Your answer must be an exact copy of the data below, minus any pictures.

-- RECORD EXTRACTS follows --

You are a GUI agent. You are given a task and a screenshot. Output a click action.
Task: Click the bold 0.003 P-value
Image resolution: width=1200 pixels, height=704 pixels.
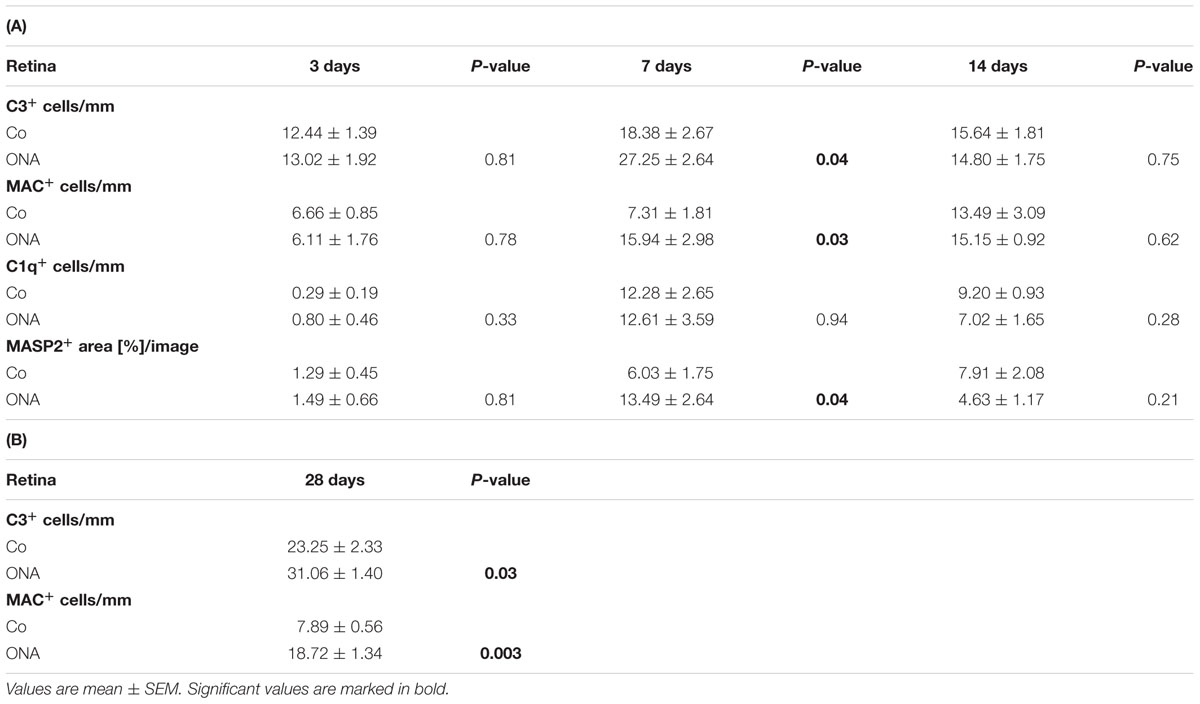pyautogui.click(x=500, y=654)
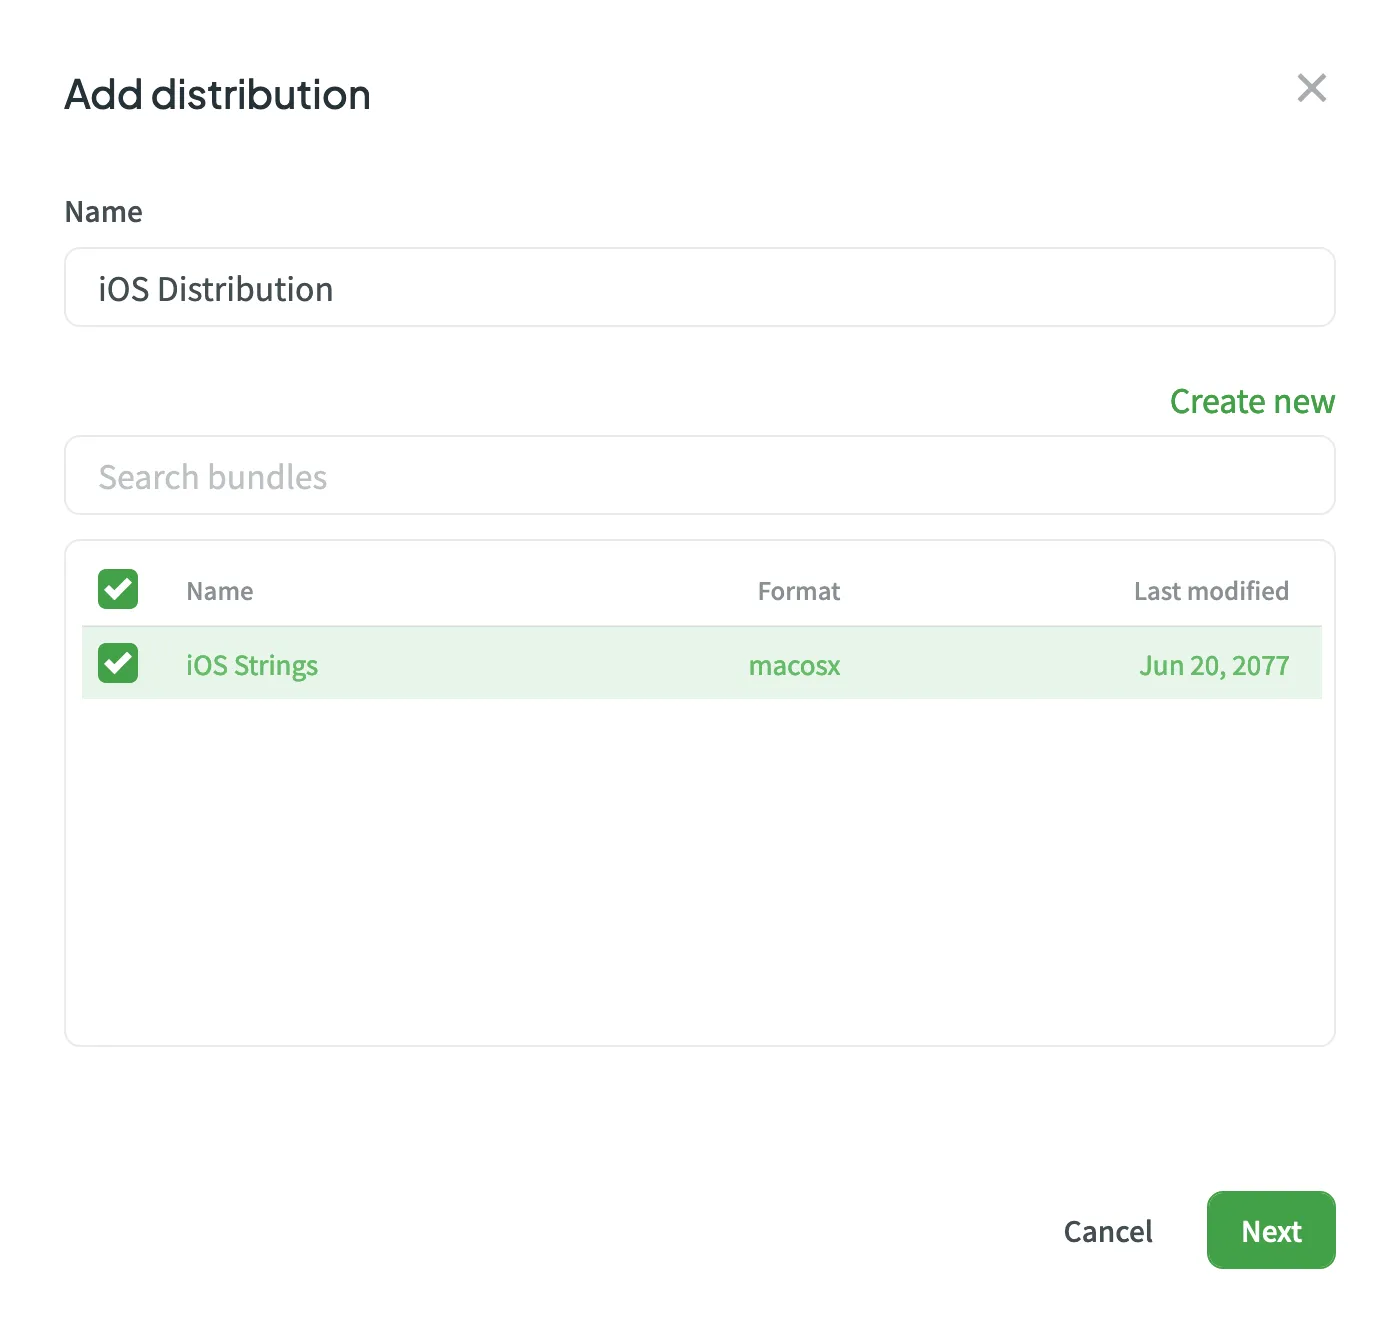
Task: Sort bundles by the Name column
Action: coord(218,591)
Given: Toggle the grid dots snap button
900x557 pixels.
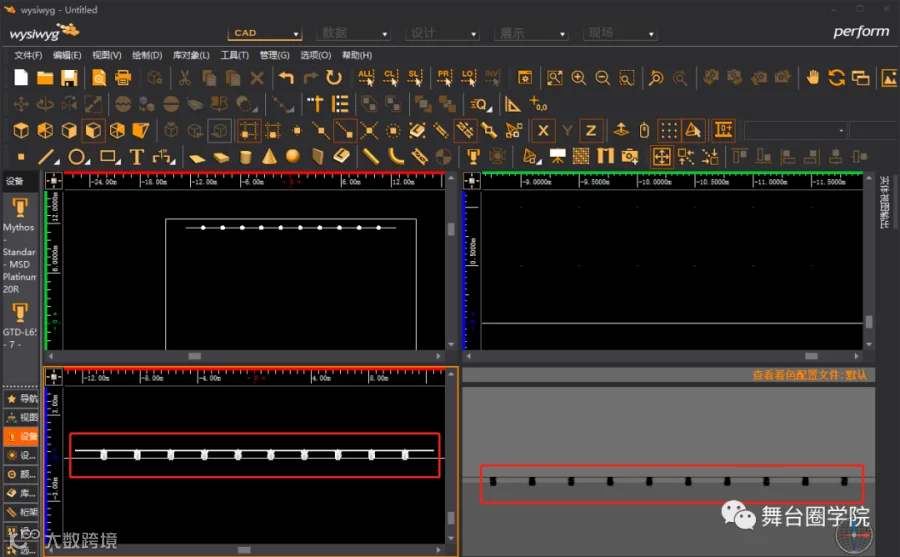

-- RECORD EXTRACTS concluded --

WRITTEN RESPONSE:
You are a GUI agent. You are given a task and a screenshot. Output a click action.
Task: Click the bold 0.003 P-value
Image resolution: width=1200 pixels, height=704 pixels.
pyautogui.click(x=500, y=654)
Task: Sort bundles by the Name column
Action: coord(218,591)
Given: Toggle the grid dots snap button
900x557 pixels.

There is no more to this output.